Will the budget stretch to something like this?

http://cgi.ebay.co.uk/Pocket-Thermometer-with-Wire-Probe---Tecpel-DTM-800_W0QQitemZ360181092546QQcmdZViewItem?rvr_id=158049653692&rvr_id=158049653692&cguid=5311a48b12a0a0aad231c5f1ff2cd3ce

If not, take a look in Maplins and see what they have.


----------



## HLA91 (Jul 16, 2010)

Probably not, I was only looking to spend about £10. I thought a thermometer would be a simple thing to get.

I searched on maplins for thermometer but nothing that was within my price range. I could probably extend my price range if something 5* were to be found so if you see anything just outside £10 then please say.

I will keep looking and will post if I see anything.

HLA91


----------



## lookseehear (Jul 16, 2010)

Holy thread resurrection batman!

I've just ordered a Tecpel DTM-800 thermometer linked by Glenn. I want to take my brewing up a level and temperature is something I don't feel I have a hold of at the moment. Anyone else using a thermometer regularly for brewing?


----------



## MikeHag (Mar 13, 2011)

I use one of these

http://www.ebay.co.uk/itm/Dual-Two-Channel-2-K-Type-Digital-Thermometer-Thermocouple-Sensor-1300-C-2372-F-/140680148243?pt=UK_BOI_Electrical_Test_Measurement_Equipment_ET&hash=item20c130b513

and also like to use a probe rather than a k-type wire when measuring kettle water or a syphon. The response time is a few seconds but that's fine for those needs.

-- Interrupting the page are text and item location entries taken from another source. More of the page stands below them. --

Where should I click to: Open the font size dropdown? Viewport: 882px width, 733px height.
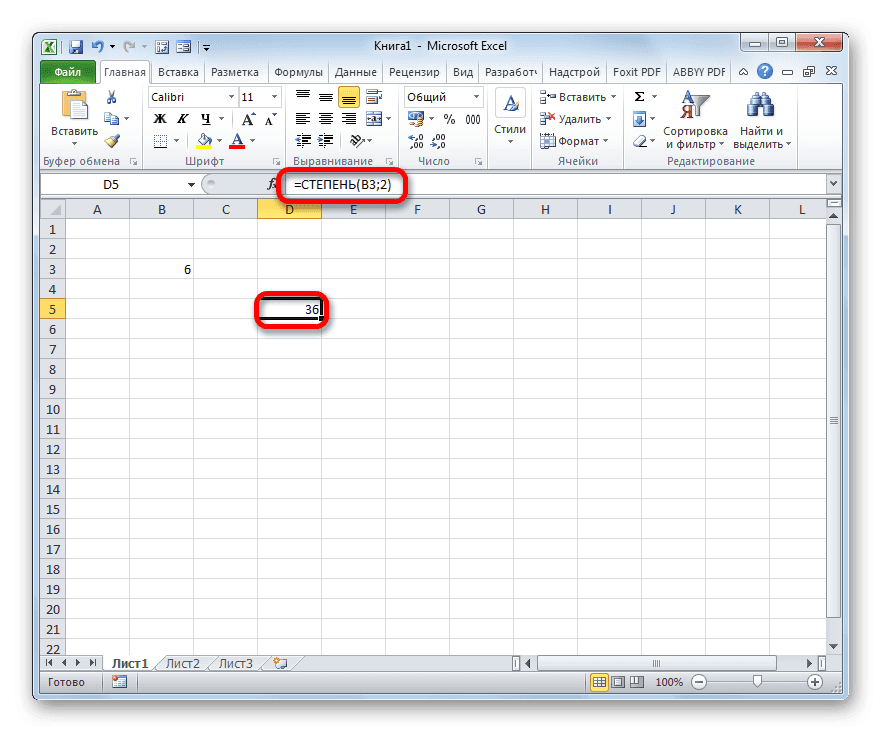point(273,96)
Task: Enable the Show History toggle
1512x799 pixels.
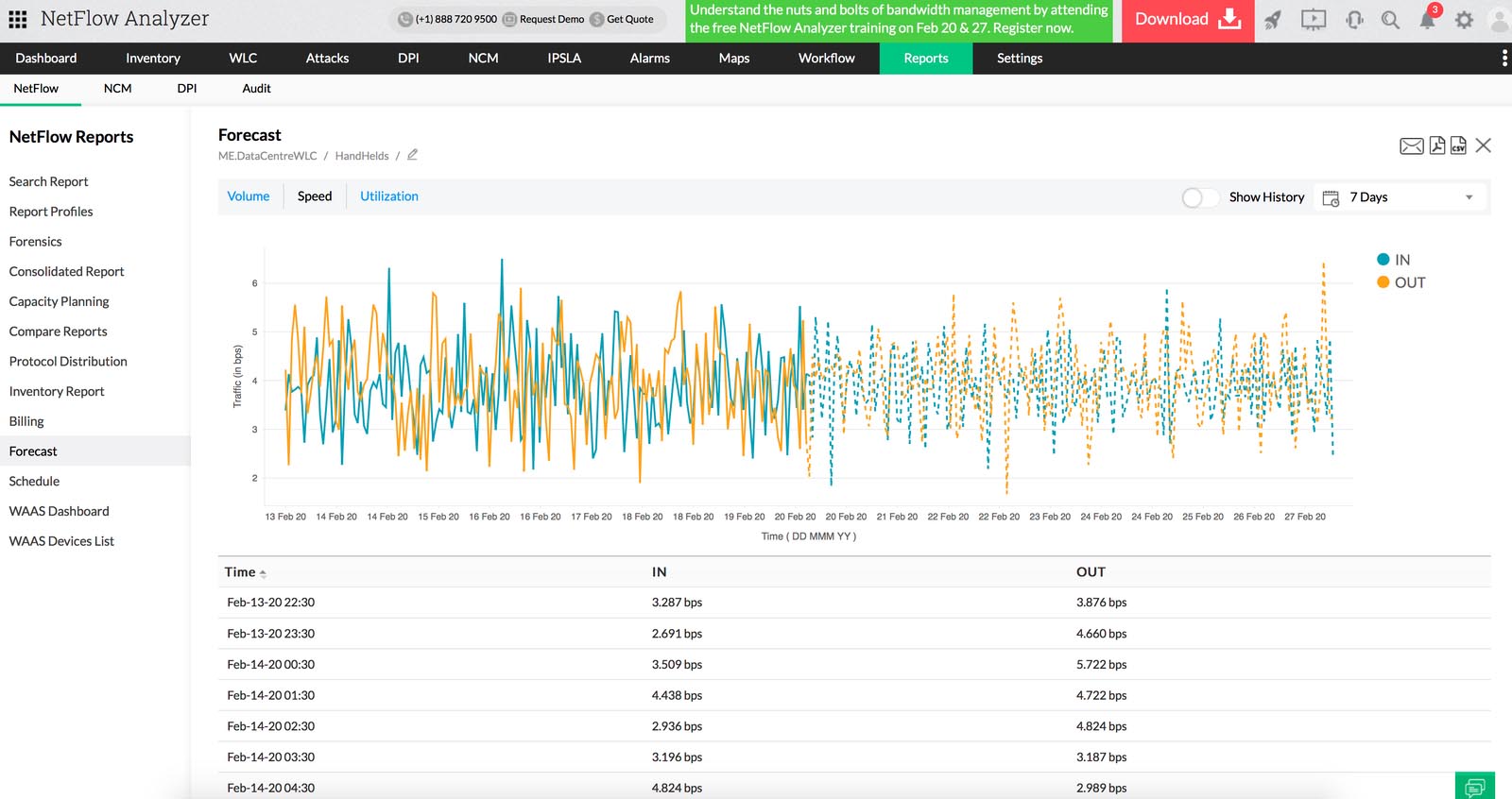Action: tap(1199, 197)

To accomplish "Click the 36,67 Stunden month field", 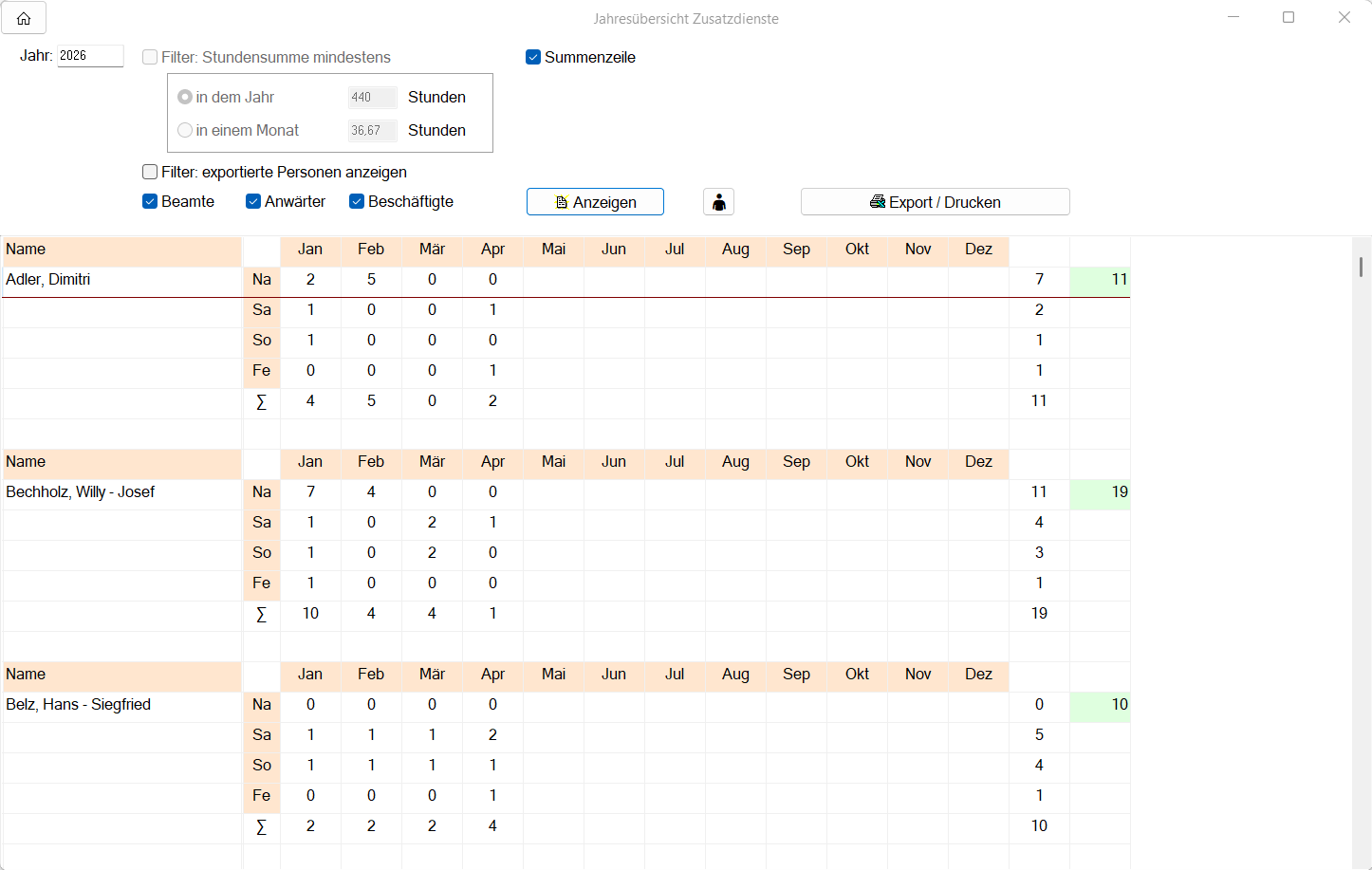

http://www.ebay.co.uk/itm/ws/eBayISAPI.dll?ViewItem&item=320741316804


----------



## tribs (Feb 21, 2012)

I use a TM-902C which cost under a fiver off ebay.

http://www.ebay.co.uk/sch/i.html?_from=R40&_trksid=p4769.m570.l1313&_nkw=TM-902C+&_sacat=See-All-Categories


----------



## lookseehear (Jul 16, 2010)

You're trying to make me regret spending £40 aren't you


----------



## tribs (Feb 21, 2012)

Er, mine is 3 degrees out and has a wire type probe.


----------



## lookseehear (Jul 16, 2010)

I feel instantly justified


----------



## Earlepap (Jan 8, 2012)

MikeHag said:


> like to use a probe rather than a k-type wire when measuring kettle water or a syphon.


What's the reason for this?


----------



## MikeHag (Mar 13, 2011)

Just cos it's easier to control the position of the probe. A wire twists,curls and generally has a life of its own. But the wire is good for putting up a portafilter spout.


----------



## Earlepap (Jan 8, 2012)

I see. But the wires on the one you linked can be chucked in hot water right?


----------



## tribs (Feb 21, 2012)

The wire in mine is fine in water, but Mike is correct about it having a life of its own.


----------



## Earlepap (Jan 8, 2012)

Neat. I'm going to invest in one. I don't trust either of my thermometers.


----------